Douglas A. McIntyre is the co-founder, chief executive officer and editor in chief of 24/7 Wall St. and 24/7 Tempo. He has held these jobs since 2006.

McIntyre has written thousands of articles for 24/7 Wall St. He is an expert on corporate finance, the automotive industry, media companies and international finance. He has edited articles on national demographics, sports, personal income and travel.

His work has been quoted or mentioned in The New York Times, The Wall Street Journal, Los Angeles Times, The Washington Post, NBC News, Time, The New Yorker, HuffPost USA Today, Business Insider, Yahoo, AOL, MarketWatch, The Atlantic, Bloomberg, New York Post, Chicago Tribune, Forbes, The Guardian and many other major publications. McIntyre has been a guest on CNBC, the BBC and television and radio stations across the country.

A magna cum laude graduate of Harvard College, McIntyre also was president of The Harvard Advocate. Founded in 1866, the Advocate is the oldest college publication in the United States.
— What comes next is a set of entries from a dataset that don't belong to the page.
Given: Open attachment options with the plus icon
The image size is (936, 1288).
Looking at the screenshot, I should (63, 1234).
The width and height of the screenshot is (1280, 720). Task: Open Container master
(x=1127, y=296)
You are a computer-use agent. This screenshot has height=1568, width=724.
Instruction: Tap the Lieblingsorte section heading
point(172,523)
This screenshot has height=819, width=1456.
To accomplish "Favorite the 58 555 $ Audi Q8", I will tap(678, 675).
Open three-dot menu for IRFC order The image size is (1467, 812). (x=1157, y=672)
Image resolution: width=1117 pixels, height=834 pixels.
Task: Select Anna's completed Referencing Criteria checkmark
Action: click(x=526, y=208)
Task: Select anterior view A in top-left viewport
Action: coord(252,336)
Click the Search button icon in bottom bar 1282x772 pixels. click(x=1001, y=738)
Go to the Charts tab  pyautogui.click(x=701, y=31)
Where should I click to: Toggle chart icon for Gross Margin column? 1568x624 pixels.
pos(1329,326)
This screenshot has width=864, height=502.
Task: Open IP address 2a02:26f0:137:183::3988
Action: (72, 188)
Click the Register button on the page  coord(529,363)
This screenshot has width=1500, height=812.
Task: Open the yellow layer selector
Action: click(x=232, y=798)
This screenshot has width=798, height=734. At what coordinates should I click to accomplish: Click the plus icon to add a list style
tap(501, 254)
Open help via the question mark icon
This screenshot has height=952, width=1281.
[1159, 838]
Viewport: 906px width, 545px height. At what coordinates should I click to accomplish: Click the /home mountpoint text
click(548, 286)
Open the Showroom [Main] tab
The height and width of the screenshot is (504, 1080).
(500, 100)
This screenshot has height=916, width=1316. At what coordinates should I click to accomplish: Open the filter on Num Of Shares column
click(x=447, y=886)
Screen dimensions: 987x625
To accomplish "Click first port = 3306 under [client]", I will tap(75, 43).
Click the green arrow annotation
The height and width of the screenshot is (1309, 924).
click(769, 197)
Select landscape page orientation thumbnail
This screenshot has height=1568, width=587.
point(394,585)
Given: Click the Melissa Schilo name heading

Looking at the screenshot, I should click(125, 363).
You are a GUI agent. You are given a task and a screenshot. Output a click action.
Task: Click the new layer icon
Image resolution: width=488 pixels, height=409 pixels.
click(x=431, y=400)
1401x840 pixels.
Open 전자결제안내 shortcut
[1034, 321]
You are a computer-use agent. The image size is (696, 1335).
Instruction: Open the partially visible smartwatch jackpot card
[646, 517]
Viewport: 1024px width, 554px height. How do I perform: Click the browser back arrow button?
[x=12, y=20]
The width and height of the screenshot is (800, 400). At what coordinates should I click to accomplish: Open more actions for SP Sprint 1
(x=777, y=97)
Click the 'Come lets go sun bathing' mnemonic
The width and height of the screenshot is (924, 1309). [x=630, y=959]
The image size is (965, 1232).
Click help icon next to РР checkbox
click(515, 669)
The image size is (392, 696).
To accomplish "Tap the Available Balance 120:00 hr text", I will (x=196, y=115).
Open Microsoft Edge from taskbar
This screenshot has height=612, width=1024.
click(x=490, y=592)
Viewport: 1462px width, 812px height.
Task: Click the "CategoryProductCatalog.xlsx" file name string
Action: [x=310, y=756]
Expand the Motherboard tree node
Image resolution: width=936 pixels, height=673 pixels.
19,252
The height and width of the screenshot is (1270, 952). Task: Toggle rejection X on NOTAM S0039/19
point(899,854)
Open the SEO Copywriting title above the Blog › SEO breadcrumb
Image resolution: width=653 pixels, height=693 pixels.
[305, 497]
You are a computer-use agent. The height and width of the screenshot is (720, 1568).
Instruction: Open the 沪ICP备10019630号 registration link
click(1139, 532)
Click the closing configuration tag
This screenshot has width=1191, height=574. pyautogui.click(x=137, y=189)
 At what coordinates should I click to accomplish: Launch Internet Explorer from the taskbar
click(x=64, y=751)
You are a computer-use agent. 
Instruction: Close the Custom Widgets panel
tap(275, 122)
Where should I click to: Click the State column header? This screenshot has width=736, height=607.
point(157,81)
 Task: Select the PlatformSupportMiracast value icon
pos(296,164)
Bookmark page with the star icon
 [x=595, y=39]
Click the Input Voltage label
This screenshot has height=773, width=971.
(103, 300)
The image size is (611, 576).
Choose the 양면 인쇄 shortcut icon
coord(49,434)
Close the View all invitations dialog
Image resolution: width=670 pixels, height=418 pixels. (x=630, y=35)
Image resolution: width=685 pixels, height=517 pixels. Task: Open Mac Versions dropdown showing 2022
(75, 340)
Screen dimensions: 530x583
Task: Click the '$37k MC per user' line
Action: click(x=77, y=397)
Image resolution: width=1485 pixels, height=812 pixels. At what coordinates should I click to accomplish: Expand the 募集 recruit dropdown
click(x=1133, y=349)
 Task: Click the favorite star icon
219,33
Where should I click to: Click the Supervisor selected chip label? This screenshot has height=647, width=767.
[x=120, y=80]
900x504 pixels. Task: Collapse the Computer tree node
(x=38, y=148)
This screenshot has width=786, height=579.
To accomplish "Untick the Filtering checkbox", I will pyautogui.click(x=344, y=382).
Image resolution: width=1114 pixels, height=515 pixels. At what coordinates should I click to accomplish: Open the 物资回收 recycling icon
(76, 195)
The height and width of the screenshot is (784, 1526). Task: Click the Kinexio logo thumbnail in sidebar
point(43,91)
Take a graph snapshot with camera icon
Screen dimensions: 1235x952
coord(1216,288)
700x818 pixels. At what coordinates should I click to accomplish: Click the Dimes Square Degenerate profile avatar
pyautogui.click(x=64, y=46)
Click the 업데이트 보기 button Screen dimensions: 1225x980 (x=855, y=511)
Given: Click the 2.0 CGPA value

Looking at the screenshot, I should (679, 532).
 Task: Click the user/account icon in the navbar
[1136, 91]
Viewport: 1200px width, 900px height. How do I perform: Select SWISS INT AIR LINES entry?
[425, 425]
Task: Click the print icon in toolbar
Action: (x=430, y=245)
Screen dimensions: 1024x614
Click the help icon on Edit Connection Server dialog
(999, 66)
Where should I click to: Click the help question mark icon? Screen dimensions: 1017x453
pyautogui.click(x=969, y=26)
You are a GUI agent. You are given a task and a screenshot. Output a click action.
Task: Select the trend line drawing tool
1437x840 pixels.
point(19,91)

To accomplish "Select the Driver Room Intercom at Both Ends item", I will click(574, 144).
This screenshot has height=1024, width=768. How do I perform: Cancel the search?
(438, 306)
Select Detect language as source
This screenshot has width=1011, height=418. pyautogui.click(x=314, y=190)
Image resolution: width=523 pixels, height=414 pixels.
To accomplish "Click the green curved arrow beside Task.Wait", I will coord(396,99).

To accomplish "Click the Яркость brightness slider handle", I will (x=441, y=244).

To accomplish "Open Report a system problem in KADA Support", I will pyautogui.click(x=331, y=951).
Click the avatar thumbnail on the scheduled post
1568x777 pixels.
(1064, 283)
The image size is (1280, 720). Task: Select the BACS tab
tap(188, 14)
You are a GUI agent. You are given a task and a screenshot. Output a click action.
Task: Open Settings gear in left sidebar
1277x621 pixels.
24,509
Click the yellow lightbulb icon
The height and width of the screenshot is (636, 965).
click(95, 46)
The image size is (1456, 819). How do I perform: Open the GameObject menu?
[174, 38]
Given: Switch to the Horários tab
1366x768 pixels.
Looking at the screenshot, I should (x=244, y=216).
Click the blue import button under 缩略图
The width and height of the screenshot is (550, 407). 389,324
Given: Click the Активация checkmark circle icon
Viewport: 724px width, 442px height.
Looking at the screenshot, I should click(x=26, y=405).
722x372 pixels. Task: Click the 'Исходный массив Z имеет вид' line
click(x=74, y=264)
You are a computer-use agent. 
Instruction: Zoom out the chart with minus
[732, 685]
TheStreet.com, Comps.com and Edgar Online are some of the public companies for which McIntyre served on the board of directors. He was a Vicinity Corporation board member when the company was sold to Microsoft in 2002. He served on the audit committees of some of these companies.

McIntyre has been the CEO of FutureSource, a provider of trading terminals and news to commodities and futures traders. He was president of Switchboard, the online phone directory company. He served as chairman and CEO of On2 Technologies, the video compression company that provided video compression software for Adobe’s Flash. Google bought On2 in 2009.